====== RECORDS FOR THIS TASK ======

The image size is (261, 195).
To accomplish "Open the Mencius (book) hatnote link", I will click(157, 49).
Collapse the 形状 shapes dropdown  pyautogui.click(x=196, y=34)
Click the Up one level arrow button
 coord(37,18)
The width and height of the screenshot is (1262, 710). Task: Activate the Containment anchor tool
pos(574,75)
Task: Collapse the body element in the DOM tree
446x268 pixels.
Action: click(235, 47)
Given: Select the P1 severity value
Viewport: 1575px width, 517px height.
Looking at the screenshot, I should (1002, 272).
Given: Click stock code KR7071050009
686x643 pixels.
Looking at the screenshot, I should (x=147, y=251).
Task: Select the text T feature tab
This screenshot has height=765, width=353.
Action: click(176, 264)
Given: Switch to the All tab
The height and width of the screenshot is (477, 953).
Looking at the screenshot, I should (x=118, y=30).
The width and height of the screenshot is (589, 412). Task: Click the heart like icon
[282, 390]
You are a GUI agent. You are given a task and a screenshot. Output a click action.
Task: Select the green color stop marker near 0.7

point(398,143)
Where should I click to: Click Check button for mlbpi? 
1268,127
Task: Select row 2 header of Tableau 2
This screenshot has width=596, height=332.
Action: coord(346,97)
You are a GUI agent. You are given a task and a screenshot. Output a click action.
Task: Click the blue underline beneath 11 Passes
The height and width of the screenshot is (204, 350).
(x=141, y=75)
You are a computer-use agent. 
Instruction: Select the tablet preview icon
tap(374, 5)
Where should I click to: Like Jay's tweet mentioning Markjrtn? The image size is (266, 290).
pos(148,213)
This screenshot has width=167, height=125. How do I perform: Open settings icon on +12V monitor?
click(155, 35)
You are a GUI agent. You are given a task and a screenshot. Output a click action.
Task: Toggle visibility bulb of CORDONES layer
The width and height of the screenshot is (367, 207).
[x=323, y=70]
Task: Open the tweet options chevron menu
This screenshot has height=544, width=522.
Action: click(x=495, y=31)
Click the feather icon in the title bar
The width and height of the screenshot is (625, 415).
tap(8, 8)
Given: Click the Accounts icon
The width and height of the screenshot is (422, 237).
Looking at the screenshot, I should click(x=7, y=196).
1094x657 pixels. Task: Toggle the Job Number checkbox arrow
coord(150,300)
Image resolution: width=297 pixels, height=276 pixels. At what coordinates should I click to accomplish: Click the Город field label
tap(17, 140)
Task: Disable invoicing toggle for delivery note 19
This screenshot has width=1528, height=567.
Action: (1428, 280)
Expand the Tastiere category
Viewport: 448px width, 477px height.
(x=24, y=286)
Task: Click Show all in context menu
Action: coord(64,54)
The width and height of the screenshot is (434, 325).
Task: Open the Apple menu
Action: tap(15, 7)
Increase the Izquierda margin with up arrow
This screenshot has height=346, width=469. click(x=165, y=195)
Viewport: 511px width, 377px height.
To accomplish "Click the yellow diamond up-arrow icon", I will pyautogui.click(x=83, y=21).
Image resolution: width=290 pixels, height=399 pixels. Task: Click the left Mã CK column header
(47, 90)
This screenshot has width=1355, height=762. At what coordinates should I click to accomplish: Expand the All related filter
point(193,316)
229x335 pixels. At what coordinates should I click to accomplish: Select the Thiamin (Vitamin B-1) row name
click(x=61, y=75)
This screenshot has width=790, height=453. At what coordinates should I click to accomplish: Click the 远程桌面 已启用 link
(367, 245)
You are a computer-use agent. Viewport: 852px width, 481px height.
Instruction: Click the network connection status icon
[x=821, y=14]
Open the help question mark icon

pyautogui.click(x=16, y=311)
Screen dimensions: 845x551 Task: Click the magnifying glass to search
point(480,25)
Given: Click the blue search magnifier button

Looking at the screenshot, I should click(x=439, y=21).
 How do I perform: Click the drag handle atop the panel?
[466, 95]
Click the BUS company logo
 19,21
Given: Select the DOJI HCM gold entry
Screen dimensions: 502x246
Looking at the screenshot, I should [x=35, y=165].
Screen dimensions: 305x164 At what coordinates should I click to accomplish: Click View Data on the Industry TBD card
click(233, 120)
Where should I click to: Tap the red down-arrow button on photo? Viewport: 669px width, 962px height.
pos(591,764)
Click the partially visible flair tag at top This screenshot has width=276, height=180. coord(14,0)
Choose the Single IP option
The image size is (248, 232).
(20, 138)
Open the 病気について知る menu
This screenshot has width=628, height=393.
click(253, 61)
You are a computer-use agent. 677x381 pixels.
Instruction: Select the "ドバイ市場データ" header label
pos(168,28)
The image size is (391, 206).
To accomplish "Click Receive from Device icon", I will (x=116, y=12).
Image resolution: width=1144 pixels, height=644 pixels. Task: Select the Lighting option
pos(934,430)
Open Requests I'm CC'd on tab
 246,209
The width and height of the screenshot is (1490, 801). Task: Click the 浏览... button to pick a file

======

• **PROBLEM DETAILS**: Whenever the word "Collapse" shows up in a line above, copy that line.

• **RESPONSE**:
Collapse the 形状 shapes dropdown  pyautogui.click(x=196, y=34)
Task: Collapse the body element in the DOM tree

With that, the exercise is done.